Brown is correct in saying the pain must be shared everywhere.

Brown needs to restore our faith in individuals and the common cause of a community and wean us off our blind faith in government.

And blind it is.

Year after year we as taxpayers keep saying enough is enough but we don't want the programs that we favor cut. Instead cut something else back. And don't raise our taxes. Better yet, cut our taxes and increase government services.

The political class in Sacramento has played off of our conflicting demands to solidify their grip on the state even in the era of term limits by playing musical offices. They do this by giving us the services we demand while essentially keep finding ways to delay paying the piper by shifting debt onto another credit card.

Brown must find a way to forge two treacherous forces - the people of California who want everything but don't want to pay for it and the legislators who actually can make or break any budget and who act equally irresponsible by putting their political hides first and foremost.

We can ill afford to have Brown to fail.

It is why the Republicans need to let go of their opposition to extending the temporary taxes imposed two years ago. By doing so this will wipe out $9.4 billion of the $28 billion budget deficit. The rest will have to come from cuts.

Unfortunately, Republicans are treating the taxes in question the same as the so-called Bush tax cuts on the federal level that were imposed with the help of a Congress controlled by the Democrats.

Had the Democrats succeeded in blocking the extension of those tax cuts it would have had the net impact of increasing taxes contrary to rhetoric that they were giving corporations and individuals tax cuts. The taxes were already cut. Not extending them would have been a tax increase.

In California's case, the taxes - if they are allowed to lapse - would be a tax cut and not a tax increase.

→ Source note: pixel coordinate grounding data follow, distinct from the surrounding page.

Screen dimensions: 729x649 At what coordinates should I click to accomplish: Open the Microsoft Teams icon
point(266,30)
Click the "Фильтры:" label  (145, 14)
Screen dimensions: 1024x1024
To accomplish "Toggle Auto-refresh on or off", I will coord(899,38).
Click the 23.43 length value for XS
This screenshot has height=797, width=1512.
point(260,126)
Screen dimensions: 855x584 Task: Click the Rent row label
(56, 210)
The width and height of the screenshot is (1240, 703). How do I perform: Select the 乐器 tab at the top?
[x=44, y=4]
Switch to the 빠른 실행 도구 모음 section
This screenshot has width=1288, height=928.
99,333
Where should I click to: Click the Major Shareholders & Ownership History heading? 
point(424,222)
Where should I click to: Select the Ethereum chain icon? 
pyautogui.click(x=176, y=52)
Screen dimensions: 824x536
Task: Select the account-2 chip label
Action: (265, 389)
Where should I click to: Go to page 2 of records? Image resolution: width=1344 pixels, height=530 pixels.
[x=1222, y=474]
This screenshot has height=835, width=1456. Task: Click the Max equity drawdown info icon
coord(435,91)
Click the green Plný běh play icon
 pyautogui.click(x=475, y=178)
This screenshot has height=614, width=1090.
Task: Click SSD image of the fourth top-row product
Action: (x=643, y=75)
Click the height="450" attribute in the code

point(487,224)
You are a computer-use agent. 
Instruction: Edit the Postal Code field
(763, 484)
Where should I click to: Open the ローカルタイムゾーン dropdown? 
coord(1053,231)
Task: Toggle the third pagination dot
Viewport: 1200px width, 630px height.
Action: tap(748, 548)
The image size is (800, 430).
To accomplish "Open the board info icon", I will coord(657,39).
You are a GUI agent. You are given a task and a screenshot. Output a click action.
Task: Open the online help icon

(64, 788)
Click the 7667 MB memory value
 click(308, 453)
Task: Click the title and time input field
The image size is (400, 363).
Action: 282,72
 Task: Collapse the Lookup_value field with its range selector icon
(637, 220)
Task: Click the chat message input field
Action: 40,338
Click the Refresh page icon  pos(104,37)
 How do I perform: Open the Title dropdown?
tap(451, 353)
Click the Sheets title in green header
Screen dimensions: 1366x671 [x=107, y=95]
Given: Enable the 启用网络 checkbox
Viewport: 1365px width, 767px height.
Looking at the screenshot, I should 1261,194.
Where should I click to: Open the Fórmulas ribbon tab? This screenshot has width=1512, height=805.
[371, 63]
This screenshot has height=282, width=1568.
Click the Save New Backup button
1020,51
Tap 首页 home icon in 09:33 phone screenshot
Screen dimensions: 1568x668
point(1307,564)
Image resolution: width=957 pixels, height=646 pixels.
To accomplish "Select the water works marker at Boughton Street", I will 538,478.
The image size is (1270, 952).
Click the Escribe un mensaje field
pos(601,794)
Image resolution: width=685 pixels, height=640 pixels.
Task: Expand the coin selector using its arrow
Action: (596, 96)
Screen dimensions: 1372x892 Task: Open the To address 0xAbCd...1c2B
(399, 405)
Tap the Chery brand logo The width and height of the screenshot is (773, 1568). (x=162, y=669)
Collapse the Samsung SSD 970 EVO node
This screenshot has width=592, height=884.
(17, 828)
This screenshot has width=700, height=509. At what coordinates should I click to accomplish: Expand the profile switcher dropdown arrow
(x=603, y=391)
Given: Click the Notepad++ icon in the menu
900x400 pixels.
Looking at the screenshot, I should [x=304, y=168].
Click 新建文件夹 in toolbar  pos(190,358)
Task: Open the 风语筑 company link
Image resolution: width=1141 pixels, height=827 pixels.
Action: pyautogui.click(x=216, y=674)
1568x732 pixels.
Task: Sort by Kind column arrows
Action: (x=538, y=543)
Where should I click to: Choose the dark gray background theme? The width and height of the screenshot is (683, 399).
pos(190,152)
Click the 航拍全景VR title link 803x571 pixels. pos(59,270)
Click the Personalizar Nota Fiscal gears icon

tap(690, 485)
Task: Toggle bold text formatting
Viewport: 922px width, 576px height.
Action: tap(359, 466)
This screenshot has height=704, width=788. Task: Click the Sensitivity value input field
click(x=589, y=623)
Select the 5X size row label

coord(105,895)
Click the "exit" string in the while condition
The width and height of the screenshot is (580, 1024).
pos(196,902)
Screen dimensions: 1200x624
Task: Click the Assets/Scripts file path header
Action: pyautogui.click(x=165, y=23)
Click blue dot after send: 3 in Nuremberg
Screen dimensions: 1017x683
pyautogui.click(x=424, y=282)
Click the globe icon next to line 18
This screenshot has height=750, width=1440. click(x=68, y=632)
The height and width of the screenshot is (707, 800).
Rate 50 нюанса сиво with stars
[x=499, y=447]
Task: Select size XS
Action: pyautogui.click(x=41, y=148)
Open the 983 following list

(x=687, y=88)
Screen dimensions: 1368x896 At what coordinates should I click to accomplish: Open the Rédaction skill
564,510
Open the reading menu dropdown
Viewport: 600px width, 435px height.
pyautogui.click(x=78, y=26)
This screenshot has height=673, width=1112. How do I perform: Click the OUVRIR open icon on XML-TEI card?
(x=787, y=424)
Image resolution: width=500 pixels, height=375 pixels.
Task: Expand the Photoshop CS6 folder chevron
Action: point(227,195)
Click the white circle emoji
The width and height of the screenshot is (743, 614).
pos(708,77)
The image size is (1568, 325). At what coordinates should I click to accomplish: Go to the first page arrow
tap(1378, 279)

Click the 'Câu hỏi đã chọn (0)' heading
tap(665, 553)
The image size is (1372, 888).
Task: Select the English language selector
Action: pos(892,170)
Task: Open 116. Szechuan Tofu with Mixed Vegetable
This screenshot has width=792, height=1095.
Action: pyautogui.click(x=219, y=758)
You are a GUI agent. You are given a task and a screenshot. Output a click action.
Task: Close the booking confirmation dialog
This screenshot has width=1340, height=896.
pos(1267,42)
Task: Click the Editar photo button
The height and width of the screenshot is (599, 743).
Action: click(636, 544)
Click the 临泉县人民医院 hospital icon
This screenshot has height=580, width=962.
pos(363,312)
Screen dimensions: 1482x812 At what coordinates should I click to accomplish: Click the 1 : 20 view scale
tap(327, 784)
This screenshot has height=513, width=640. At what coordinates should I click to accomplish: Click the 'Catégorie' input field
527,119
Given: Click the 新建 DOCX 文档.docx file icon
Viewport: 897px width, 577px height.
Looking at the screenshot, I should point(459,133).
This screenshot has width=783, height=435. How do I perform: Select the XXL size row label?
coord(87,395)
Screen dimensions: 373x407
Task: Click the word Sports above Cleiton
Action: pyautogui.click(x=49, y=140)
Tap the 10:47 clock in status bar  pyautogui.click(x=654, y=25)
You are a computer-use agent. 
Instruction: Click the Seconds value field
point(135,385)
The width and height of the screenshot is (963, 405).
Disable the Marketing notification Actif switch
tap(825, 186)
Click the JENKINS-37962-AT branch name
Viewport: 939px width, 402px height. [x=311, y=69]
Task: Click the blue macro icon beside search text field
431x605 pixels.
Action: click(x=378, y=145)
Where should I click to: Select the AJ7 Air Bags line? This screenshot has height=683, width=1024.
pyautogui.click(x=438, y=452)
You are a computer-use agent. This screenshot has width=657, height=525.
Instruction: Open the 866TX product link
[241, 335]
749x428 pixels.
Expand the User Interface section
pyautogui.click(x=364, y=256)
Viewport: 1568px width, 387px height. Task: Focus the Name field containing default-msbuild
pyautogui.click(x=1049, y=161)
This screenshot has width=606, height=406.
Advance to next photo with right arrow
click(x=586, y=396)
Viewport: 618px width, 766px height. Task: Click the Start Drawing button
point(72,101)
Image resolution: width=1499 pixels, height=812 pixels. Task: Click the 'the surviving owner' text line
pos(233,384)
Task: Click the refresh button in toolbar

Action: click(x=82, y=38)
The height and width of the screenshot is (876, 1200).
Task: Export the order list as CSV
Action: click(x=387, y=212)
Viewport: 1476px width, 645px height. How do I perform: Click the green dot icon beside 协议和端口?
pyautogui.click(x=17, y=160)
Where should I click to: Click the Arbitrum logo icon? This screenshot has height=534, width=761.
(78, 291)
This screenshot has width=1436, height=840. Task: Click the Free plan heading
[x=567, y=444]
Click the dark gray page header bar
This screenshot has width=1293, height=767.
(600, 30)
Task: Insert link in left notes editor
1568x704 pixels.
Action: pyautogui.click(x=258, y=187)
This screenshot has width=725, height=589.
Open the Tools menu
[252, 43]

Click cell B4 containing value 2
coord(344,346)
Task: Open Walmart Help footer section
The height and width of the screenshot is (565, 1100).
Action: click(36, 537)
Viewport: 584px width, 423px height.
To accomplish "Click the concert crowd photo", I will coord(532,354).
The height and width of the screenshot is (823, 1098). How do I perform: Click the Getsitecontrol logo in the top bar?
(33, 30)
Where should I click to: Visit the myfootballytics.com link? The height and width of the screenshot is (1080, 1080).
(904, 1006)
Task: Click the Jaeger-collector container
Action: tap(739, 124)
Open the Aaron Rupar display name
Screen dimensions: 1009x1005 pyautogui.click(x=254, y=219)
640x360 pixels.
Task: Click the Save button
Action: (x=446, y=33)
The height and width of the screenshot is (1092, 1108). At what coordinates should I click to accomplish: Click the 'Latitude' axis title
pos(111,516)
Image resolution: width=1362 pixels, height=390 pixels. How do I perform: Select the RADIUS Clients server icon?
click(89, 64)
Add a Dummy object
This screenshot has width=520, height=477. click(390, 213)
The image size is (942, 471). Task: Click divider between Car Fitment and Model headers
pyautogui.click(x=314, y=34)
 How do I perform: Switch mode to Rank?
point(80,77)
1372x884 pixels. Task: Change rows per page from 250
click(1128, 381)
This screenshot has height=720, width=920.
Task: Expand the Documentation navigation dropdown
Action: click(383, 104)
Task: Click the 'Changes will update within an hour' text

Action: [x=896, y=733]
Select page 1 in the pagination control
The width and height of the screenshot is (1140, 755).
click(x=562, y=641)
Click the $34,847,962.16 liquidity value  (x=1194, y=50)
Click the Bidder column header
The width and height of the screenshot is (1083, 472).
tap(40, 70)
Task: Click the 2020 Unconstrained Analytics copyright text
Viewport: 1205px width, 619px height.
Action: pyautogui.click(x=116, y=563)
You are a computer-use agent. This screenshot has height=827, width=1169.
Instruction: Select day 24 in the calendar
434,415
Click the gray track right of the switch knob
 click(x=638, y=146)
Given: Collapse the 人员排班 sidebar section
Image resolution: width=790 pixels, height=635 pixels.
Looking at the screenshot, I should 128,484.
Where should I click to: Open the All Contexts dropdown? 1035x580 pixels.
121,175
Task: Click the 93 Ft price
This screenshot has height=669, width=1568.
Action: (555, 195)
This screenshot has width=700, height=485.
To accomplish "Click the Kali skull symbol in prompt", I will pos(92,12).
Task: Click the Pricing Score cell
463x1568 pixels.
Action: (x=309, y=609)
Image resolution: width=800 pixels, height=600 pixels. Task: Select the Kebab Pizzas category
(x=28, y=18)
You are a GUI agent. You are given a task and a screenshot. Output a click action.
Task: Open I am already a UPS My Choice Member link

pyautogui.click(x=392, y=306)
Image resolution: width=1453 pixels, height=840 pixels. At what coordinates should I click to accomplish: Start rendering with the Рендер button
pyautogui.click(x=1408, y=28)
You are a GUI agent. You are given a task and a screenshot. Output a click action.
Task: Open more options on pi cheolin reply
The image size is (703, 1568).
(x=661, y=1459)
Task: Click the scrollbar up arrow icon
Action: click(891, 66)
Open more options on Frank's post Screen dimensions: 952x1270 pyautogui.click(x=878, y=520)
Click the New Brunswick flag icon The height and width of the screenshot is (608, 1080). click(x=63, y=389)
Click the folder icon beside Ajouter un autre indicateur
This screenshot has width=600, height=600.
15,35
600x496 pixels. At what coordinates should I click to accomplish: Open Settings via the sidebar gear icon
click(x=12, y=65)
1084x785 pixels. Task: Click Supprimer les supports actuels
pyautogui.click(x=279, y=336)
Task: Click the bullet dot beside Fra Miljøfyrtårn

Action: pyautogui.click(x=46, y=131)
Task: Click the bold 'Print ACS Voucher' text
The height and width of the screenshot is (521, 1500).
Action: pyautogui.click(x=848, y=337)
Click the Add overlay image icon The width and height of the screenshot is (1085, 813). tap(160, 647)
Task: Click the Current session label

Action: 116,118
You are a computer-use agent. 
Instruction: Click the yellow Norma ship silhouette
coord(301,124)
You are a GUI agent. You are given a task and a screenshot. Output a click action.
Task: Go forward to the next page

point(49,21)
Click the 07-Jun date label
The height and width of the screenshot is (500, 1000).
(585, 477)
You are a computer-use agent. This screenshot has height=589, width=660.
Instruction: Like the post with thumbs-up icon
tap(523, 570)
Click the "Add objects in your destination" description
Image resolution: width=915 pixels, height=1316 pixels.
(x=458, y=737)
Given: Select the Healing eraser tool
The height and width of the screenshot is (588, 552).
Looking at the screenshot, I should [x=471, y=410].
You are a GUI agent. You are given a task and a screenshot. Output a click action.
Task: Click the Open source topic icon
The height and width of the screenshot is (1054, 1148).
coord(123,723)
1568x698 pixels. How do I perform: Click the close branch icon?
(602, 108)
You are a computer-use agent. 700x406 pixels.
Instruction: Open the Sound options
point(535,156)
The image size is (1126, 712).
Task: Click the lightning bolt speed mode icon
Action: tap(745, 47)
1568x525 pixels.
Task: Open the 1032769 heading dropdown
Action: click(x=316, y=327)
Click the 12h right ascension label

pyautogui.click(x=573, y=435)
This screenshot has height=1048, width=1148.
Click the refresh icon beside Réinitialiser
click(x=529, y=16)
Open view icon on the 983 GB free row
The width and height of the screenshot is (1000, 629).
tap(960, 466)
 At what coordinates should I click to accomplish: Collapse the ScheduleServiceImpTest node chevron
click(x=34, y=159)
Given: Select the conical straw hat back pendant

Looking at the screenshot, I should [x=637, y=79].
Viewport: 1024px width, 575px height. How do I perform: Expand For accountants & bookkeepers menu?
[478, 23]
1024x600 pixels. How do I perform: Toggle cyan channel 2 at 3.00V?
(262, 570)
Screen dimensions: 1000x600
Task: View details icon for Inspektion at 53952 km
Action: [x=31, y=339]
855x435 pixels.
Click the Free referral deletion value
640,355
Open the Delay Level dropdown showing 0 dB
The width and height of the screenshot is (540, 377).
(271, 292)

One can make arguments about how tax cuts can stimulate economic activity and in turn increase tax revenues. Unfortunately, California doesn't have the luxury of not having a balanced budget.

The $9.4 billion in taxes being collected for another year won't dampen the economy any more than it already has.

If Brown delivers on his promise to spread the pain with cuts everywhere the least the Republicans can do is give the state a fighting chance of getting out from under the never-ending budget crisis sometime in the next 10 years.